**阅读原文**
优达学城无人驾驶工程师——P1寻找车道线

这次介绍的是优达学城的无人驾驶工程师的P1项目,利用车的前摄像头来识别当前车道的左右两边两条的车道线。测试图片和视频在文章最后的链接里。

一开始先倒包

#importing some useful packages
import matplotlib.pyplot as plt
import matplotlib.image as mpimg
import numpy as np
import cv2
%matplotlib inline

开始读取图片

#reading in an image
image = mpimg.imread('test_images/solidWhiteRight.jpg')

#printing out some stats and plotting
print('This image is:', type(image), 'with dimensions:', image.shape)
plt.imshow(image)  # if you wanted to show a single color channel image called 'gray', for example, call as plt.imshow(gray, cmap='gray')

优达学城无人驾驶工程师——P1寻找车道线_第1张图片

下面是一些辅助函数(选用,可以根据自己想法添加删除其他方法)

import math

def grayscale(img):
    """Applies the Grayscale transform
    This will return an image with only one color channel
    but NOTE: to see the returned image as grayscale
    (assuming your grayscaled image is called 'gray')
    you should call plt.imshow(gray, cmap='gray')"""
    return cv2.cvtColor(img, cv2.COLOR_RGB2GRAY)
    #使图像变成灰度图
    # Or use BGR2GRAY if you read an image with cv2.imread()
    # return cv2.cvtColor(img, cv2.COLOR_BGR2GRAY)
    
def canny(img, low_threshold, high_threshold):
    """Applies the Canny transform"""
    #这个是用于边缘检测的  需要处理的原图像,该图像必须为单通道的灰度图
    #其中较大的阈值2用于检测图像中明显的边缘,但一般情况下检测的效果不会那么完美,
    #边缘检测出来是断断续续的。
    #所以这时候用较小的第一个阈值用于将这些间断的边缘连接起来。

**数据内容**
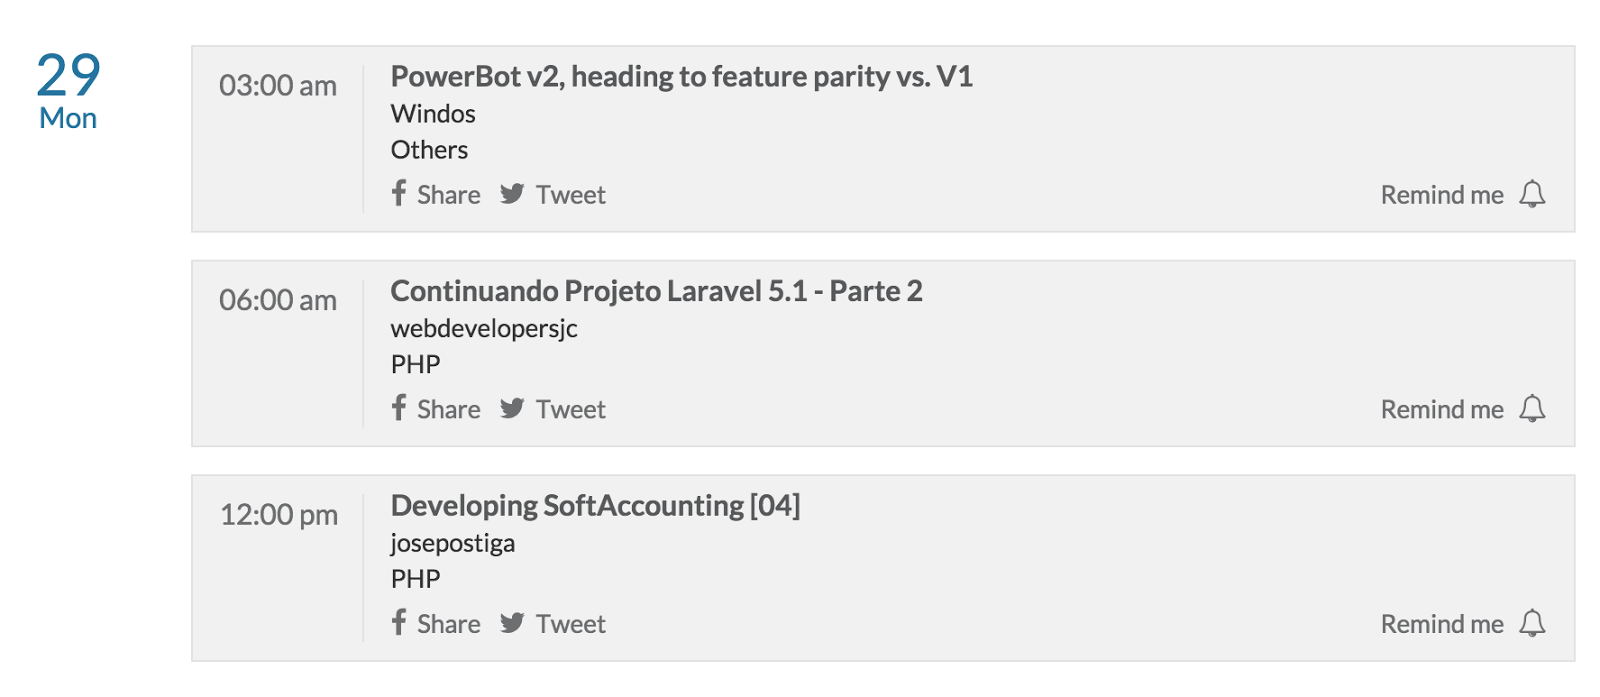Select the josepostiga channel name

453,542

**给定指令**
根据这篇车道线识别文章回答:
(a) 该项目利用车上的哪个部件来识别车道线?
(b) 按 grayscale 函数中的注释,若用 cv2.imread() 读取图像,应改用哪种颜色转换?
(c) 按 canny 函数中的注释,较小的第一个阈值起什么作用?

**本题答案**
(a) 车的前摄像头。
(b) BGR2GRAY,即 cv2.COLOR_BGR2GRAY。
(c) 把检测出来的断断续续的边缘连接起来。